= Wood Gray =

American historian (1905–1977)

Wood Gray (March 19, 1905 - June 27, 1977) was a history professor at George Washington University, public speaker, and writer. He specialized in American social history and the history of the American Civil War. He was a consultant for the United States Information Agency working on histories and motion pictures for overseas distribution. He gave talks at the Foreign Service Institute and Industrial College. The George Washington University Libraries have a collection of his papers.

He was born in Petersburg, Illinois, and graduated from Petersburg Harris High School as valedictorian and captain of the track team. He received a B.A. from the University of Illinois in 1927 and an M.A. in 1928. A student manager for the school's football team, he recounted taping Red Grange's ankles before the game against Michigan in which Grange scored five touchdowns. Gray earned a Ph.D. from the University of Chicago in 1933.
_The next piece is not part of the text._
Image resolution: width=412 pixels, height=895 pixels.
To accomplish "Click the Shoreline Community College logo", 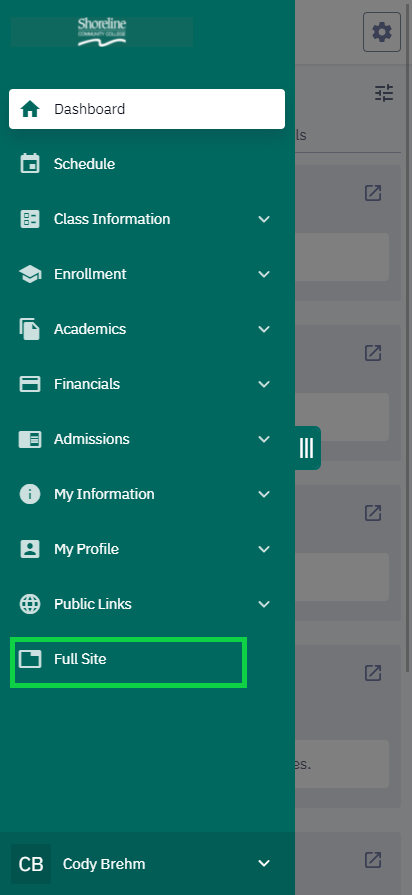I will coord(102,32).
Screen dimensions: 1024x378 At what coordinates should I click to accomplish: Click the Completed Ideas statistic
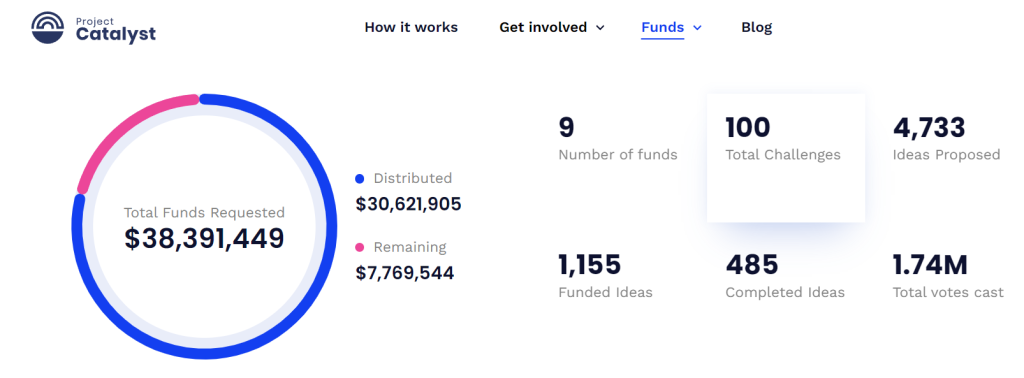(x=785, y=276)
He began teaching history at George Washington University in 1934 and became department chair in 1937. He served in the Army Air Corps as a Special Staff Lt. Colonel from 1943 until 1946.

In 1965 he was a member of NASA's historical advisory committee.

He wrote about the Copperheads of the American Civil War era who he described as peace at any price Democrats.

==Personal life==
He married Dorothea Leal Gray (died 1978) on August 13, 1927. He died in Washington, D.C.

==Bibliography==
- Historian's Handbook: A Key to the Study and Writing of History (1951) a textbook
- The Hidden Civil War: The Story of the Copperheads (1942)
- Essays in American Historiography, co-authored with Marcus W. Jernegan of (1937)
- The George Washington Key to Historical Research (1956) with William Columbus Davis et al.